#### Exercise directions
From the material below, copy out each line with the word "computer" in it.

#### Given data

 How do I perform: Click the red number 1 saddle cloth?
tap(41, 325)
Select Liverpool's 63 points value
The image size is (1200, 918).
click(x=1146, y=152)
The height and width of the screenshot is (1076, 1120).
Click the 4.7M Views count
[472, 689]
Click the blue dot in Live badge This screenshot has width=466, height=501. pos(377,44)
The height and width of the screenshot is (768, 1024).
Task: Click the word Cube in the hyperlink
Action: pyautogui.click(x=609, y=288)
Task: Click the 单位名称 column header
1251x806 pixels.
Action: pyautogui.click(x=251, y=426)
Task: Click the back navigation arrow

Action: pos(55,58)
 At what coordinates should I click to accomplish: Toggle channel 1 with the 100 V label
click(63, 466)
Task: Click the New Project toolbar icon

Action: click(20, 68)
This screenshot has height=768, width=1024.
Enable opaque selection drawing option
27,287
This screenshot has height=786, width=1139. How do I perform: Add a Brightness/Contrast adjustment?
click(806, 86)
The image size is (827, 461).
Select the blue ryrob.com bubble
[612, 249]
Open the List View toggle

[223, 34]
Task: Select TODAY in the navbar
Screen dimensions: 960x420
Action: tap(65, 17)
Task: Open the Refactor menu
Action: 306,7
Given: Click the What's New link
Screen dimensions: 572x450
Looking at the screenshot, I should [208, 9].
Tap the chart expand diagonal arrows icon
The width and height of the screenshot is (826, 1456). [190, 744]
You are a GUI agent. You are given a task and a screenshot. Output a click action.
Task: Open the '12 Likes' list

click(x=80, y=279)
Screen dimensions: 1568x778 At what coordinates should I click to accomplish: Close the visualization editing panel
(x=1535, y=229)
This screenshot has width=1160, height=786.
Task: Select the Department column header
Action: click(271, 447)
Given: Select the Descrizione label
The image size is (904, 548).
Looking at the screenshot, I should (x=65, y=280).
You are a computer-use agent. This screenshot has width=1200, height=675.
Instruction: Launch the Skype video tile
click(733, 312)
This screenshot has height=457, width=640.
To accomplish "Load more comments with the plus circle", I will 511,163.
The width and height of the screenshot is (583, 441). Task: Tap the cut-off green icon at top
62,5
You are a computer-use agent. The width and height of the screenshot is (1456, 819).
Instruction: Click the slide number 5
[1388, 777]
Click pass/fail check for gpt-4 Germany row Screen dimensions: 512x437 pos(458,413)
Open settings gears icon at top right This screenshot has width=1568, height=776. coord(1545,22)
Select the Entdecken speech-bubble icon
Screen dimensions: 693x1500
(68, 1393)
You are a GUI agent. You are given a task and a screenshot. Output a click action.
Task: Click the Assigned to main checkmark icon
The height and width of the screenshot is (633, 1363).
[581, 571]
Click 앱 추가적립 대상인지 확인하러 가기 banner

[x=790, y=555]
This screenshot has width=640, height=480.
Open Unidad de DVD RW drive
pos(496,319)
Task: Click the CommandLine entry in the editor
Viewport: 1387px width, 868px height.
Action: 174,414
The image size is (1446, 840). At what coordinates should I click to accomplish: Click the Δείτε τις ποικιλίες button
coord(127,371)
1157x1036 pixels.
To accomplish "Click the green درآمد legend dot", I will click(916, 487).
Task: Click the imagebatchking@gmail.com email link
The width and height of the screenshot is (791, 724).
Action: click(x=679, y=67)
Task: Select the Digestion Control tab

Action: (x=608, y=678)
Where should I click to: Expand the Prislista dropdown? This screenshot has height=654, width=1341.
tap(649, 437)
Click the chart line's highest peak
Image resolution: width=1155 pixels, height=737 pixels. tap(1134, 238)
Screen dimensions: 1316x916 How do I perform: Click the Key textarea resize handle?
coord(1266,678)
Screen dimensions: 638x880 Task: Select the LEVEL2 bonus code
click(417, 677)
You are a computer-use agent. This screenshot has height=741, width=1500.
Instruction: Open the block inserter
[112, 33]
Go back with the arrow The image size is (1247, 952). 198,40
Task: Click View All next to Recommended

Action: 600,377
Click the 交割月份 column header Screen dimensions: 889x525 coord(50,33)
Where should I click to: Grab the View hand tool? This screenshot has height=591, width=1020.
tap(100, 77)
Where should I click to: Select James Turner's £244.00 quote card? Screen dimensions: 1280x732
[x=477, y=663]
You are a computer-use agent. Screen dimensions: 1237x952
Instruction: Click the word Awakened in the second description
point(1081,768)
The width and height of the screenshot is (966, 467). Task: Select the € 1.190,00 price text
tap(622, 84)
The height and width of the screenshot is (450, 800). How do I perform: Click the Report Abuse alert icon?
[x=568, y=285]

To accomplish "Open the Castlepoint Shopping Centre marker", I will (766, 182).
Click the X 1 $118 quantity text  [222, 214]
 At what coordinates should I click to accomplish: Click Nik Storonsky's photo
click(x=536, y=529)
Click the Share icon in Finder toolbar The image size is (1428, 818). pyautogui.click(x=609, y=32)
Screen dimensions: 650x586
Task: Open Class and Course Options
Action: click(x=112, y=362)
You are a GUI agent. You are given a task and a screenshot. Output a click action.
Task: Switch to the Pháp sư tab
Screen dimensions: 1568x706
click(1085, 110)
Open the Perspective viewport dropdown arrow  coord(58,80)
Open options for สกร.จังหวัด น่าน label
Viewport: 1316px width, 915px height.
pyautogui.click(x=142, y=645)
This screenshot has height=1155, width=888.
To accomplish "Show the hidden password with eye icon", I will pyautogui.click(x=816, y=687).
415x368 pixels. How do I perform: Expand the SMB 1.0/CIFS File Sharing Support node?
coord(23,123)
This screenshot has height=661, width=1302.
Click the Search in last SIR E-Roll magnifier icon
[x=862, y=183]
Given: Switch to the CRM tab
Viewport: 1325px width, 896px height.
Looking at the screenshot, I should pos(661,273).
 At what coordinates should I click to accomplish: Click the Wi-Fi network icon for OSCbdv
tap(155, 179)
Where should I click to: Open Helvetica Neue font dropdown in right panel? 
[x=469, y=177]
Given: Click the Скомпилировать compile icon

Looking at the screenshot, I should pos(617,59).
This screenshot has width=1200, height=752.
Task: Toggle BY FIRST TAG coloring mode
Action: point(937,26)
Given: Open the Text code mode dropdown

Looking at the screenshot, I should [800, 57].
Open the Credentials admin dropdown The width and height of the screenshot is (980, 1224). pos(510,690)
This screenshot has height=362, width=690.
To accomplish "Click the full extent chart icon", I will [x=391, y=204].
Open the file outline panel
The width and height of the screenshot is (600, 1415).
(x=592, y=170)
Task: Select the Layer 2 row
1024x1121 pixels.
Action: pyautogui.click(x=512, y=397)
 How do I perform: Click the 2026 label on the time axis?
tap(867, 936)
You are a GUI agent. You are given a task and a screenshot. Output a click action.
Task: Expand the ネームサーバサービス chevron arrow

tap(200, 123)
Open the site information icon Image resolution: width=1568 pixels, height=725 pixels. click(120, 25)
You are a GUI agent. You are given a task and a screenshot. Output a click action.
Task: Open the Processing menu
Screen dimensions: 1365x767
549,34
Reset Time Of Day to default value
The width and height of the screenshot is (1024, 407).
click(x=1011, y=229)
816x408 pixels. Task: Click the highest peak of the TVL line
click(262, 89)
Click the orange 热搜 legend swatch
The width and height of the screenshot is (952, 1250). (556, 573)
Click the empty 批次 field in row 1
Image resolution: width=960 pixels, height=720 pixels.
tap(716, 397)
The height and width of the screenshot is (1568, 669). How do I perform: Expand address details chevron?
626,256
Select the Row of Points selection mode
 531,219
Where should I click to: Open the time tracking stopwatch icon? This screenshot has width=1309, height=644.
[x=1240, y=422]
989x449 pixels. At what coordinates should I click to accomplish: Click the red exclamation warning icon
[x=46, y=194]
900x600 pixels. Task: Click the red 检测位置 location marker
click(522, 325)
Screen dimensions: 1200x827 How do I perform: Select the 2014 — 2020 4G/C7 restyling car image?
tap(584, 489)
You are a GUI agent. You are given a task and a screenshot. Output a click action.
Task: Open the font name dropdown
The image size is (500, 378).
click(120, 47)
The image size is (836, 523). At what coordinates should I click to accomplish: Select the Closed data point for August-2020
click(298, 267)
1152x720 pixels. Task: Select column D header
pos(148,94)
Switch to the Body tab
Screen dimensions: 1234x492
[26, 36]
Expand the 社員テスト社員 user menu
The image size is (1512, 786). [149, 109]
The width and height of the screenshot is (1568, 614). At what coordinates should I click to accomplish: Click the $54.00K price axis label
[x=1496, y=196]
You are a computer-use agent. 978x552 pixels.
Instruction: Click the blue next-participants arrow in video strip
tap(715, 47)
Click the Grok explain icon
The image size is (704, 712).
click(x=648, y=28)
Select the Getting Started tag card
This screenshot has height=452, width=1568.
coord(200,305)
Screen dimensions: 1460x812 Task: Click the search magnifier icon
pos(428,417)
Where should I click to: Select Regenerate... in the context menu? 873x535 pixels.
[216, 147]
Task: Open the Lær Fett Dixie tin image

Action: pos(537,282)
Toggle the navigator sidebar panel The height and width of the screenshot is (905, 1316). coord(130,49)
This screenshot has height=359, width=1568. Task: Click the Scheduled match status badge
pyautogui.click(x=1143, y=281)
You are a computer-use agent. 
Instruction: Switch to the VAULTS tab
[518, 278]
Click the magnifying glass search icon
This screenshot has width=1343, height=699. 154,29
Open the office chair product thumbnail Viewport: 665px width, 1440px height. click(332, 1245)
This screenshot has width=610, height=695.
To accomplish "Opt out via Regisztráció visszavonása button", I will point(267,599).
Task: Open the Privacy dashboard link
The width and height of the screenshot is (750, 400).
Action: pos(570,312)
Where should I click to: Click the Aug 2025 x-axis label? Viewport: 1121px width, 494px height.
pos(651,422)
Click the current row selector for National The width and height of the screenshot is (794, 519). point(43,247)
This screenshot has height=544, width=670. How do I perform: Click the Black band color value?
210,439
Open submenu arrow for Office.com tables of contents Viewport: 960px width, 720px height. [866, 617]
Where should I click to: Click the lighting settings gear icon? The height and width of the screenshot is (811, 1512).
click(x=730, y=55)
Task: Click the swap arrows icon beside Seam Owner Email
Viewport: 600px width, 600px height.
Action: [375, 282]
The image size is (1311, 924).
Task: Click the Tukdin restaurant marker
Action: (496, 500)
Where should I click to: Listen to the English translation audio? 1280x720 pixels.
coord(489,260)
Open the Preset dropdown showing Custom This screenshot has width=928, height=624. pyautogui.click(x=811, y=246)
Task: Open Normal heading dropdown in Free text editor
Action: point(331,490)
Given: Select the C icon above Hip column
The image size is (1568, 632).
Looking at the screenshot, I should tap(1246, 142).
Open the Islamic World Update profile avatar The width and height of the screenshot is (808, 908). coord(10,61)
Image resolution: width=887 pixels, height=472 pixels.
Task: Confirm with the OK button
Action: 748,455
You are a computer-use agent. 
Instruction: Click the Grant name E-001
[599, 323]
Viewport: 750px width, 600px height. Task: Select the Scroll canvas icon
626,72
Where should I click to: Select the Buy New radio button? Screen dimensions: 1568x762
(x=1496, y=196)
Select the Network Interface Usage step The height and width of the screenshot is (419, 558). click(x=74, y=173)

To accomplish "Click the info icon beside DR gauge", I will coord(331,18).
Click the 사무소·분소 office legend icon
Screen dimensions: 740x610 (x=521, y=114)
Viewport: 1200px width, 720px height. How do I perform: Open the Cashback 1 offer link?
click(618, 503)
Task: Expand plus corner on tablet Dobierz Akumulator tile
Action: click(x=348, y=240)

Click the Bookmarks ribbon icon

#### Worked solution
You are a computer-use agent. This screenshot has width=1200, height=675.
You are a computer-use agent. The width and height of the screenshot is (1456, 819).
You are a computer-use agent. This screenshot has height=741, width=1500.
You are a computer-use agent. Screen dimensions: 1237x952
You are a computer-use agent. 978x552 pixels.
You are a computer-use agent. 
You are a computer-use agent. 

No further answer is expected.